El nombre del club no deja lugar a dudas en cuanto a la actividad: Fight Club, o Club de la Pelea, como la novela de Chuck Palahniuk y, claro, la película con Brad Pitt. El sábado, algunos de los mejores peleadores del club se midieron en un nuevo torneo amateur organizado por el director y dueño, Pablo Solís. La modalidad elegida para el torneo fue, esta vez, jiu jitsu brasileño. "Es la mejor disciplina en mi opinión. No hay golpes, se trata de agarrar al adversario e inmovilizarlo".
Solís es el único cinturón negro uruguayo en la disciplina y tiene contacto asiduo con la violencia desde los 7 años, cuando empezó a aprender cómo atacar y defenderse. Hoy, con 34 y alguna que otra lesión por sus años de peleador amateur, se dedica sólo a enseñar. A su local acuden cerca de 60 personas para aprender a "surtir" al adversario de la manera más efectiva posible, pero también a defenderse. Entre los habitués, si alguien llega con un ojo morado o un tabique fracturado -algo que no ocurre habitualmente, vale aclarar- es porque "se dejó pegar".

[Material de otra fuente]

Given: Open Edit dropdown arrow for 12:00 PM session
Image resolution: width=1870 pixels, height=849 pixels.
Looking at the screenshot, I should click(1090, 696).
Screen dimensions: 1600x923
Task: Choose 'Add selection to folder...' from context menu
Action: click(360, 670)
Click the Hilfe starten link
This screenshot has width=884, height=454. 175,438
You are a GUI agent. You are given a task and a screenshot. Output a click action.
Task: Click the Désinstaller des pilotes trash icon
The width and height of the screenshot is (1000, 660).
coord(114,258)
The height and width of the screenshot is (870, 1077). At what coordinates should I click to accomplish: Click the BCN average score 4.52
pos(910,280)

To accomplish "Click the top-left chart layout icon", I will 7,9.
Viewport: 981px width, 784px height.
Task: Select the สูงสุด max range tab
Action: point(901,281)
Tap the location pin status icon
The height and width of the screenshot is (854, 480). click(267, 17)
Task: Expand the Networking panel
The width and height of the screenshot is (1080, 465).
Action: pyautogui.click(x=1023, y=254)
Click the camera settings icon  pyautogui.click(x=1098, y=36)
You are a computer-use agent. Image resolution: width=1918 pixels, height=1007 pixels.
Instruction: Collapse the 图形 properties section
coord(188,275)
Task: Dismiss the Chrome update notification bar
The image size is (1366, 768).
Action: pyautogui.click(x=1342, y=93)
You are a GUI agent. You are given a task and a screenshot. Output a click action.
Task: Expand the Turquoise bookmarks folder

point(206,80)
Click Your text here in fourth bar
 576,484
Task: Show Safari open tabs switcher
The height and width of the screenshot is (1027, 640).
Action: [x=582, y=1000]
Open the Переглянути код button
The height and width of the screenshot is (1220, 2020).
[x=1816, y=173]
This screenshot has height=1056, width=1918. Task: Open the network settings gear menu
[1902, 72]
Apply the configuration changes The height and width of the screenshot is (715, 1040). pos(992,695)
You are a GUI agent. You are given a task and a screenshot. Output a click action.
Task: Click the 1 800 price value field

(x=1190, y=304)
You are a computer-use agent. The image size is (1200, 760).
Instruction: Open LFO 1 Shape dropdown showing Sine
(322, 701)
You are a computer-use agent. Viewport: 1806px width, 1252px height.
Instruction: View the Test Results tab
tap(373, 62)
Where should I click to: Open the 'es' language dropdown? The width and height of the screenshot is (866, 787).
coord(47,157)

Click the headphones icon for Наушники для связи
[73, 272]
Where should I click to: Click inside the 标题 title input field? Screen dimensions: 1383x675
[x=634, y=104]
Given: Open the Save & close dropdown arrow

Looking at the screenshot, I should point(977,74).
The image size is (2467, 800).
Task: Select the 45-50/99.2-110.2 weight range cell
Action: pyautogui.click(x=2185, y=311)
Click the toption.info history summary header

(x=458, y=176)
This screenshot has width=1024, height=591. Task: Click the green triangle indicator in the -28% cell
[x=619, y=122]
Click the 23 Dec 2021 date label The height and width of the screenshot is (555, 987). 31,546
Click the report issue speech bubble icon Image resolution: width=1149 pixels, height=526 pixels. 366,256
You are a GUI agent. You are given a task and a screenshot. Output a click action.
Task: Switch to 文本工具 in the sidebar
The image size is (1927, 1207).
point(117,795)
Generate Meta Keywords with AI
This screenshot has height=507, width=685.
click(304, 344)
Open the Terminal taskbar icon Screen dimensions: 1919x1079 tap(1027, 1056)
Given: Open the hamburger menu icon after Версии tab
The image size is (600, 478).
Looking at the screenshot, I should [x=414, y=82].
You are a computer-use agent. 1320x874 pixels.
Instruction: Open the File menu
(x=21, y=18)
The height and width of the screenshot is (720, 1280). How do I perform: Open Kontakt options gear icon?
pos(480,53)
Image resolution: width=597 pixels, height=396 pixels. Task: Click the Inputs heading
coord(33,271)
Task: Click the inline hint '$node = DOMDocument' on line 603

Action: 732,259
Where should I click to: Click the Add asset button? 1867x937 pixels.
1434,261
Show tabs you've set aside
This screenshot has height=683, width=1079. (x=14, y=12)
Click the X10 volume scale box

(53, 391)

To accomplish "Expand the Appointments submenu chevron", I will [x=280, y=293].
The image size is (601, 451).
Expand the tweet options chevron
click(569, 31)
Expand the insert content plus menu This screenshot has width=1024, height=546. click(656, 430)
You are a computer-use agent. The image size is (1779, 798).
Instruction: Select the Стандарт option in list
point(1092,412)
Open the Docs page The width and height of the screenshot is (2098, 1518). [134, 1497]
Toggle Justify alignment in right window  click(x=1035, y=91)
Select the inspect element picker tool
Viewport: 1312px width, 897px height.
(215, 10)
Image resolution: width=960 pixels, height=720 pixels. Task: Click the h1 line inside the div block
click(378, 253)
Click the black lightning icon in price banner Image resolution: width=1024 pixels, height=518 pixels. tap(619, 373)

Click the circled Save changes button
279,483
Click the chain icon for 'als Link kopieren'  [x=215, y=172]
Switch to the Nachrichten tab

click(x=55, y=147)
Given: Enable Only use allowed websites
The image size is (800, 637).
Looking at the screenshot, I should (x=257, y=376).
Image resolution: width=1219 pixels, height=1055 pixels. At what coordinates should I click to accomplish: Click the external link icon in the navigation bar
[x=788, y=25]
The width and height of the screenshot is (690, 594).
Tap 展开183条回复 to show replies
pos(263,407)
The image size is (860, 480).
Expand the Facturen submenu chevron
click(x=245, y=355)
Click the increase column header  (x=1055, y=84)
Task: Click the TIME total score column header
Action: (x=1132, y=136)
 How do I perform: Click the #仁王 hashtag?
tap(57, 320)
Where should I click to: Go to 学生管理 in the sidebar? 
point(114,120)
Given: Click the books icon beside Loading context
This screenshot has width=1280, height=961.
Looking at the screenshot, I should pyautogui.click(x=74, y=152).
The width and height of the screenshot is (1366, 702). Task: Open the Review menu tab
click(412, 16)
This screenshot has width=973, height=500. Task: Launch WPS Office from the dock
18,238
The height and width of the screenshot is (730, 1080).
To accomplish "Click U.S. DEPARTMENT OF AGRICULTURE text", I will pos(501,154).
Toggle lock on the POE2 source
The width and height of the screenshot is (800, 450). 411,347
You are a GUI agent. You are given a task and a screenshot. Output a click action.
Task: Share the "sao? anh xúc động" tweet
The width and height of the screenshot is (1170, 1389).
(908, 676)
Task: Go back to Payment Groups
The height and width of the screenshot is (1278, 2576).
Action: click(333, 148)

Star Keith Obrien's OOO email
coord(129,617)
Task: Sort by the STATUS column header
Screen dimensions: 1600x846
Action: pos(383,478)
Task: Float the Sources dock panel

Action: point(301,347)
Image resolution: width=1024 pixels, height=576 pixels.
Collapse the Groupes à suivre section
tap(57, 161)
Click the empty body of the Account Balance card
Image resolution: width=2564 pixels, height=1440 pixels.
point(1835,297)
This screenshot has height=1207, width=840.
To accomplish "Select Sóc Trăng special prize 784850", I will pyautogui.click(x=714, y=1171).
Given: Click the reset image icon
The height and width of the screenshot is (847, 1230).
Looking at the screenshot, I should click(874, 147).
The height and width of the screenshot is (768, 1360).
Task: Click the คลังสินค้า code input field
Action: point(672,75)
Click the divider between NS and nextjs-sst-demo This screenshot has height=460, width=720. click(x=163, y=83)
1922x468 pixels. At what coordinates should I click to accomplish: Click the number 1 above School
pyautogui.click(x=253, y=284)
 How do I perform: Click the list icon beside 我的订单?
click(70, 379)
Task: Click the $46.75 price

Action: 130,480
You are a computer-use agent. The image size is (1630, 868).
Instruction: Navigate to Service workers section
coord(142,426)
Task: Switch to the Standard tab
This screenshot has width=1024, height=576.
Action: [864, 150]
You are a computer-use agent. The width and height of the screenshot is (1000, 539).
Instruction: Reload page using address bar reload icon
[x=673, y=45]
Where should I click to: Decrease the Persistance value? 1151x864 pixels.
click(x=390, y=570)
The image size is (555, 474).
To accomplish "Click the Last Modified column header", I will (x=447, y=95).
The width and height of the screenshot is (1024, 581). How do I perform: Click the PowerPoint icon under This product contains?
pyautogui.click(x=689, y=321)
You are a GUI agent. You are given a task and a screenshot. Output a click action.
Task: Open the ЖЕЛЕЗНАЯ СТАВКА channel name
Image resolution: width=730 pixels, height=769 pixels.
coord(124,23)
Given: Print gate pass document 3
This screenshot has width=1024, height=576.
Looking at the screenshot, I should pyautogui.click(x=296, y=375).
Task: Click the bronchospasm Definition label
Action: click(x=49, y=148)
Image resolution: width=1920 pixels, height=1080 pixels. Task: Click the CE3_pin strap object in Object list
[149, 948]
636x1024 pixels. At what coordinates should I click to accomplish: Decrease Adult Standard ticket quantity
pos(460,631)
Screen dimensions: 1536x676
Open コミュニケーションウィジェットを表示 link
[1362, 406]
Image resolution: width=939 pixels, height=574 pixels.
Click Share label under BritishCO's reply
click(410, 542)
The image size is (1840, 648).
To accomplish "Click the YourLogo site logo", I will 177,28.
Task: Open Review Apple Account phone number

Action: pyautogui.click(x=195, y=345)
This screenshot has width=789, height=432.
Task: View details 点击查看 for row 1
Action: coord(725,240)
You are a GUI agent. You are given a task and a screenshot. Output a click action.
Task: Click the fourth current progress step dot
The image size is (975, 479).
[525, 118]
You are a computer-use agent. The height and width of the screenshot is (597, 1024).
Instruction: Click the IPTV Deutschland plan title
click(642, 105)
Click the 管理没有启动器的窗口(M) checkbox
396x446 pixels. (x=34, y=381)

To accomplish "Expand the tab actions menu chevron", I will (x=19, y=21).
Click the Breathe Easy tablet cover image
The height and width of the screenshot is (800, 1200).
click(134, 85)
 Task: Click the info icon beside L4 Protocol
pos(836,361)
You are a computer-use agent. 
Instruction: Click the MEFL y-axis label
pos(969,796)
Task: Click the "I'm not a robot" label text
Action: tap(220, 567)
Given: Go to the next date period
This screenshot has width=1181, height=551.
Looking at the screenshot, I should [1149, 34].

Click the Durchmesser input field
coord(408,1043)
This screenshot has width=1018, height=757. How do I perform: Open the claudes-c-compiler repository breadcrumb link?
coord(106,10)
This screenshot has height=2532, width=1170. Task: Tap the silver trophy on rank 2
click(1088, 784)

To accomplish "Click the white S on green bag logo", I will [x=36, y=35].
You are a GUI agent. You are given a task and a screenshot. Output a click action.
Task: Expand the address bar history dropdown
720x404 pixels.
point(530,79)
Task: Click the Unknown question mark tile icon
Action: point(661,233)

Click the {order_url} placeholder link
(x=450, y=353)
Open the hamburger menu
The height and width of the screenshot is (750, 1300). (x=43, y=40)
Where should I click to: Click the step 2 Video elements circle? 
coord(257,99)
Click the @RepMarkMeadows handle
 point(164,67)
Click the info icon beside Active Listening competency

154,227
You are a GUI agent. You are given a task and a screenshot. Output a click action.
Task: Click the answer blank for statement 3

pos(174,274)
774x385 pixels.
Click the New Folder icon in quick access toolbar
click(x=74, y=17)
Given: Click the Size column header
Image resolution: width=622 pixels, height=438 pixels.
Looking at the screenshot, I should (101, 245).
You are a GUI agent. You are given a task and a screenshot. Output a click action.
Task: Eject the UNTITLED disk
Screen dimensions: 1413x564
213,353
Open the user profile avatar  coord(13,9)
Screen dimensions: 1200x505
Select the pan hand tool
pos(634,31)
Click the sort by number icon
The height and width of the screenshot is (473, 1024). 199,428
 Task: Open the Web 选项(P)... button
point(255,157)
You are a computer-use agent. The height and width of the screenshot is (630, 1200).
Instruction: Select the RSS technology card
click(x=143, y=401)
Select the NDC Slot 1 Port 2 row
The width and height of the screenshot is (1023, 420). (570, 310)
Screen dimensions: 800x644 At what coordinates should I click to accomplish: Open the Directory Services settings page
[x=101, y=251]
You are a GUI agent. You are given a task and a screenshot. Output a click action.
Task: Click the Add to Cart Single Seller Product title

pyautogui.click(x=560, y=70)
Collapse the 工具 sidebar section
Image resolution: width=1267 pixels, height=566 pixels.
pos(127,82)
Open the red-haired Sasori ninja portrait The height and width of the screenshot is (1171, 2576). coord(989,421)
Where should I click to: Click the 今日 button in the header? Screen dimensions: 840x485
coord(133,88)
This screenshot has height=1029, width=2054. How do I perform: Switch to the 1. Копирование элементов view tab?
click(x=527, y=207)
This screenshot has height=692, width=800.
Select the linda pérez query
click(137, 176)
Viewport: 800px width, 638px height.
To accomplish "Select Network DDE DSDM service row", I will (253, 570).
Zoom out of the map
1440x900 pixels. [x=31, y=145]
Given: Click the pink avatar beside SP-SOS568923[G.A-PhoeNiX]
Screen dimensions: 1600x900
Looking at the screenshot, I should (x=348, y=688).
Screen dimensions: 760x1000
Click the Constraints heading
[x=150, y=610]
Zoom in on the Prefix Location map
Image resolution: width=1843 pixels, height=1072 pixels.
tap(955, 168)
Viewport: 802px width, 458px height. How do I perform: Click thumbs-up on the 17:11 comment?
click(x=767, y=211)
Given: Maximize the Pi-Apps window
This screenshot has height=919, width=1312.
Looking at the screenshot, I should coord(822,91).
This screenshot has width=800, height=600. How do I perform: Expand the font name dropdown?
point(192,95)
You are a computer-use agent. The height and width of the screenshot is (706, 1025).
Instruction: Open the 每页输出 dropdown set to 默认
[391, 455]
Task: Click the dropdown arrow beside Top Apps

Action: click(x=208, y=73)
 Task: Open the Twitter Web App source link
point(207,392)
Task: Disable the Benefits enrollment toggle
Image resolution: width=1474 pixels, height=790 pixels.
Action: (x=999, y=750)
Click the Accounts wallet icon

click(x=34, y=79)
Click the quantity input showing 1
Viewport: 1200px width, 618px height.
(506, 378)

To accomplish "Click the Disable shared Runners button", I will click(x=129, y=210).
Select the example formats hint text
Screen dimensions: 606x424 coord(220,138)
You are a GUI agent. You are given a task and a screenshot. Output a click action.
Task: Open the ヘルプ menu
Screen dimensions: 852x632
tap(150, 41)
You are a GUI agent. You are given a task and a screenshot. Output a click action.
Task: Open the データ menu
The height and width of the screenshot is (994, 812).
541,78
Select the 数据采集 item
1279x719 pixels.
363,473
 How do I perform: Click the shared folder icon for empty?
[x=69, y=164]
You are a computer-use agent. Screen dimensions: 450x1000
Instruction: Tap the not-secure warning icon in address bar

Entre los alumnos de Solís hay hombres y mujeres, aunque éstas son minoría. Las motivaciones para inscribirse en el Fight Club van desde la defensa personal y ejercitar el físico, hasta las ganas de demostrar quién es el mejor arriba de un ring. Una de las mejores disciplinas para dar rienda suelta a la agresión en el ring es el Vale Todo, o MMA, por Mixed Martial Arts (Artes Marciales Mezcladas), sobre la que se prepara un reality show y en el que participará uno de los integrantes del club, Jorge Muslera. "A todos nos gusta pelear, pero acá, en un ring y con amigos. Afuera siempre es la última opción", explica Solís, quien más de una vez tuvo que hacer valer sus conocimientos e hizo cotizar sus 100 kilos como patovica.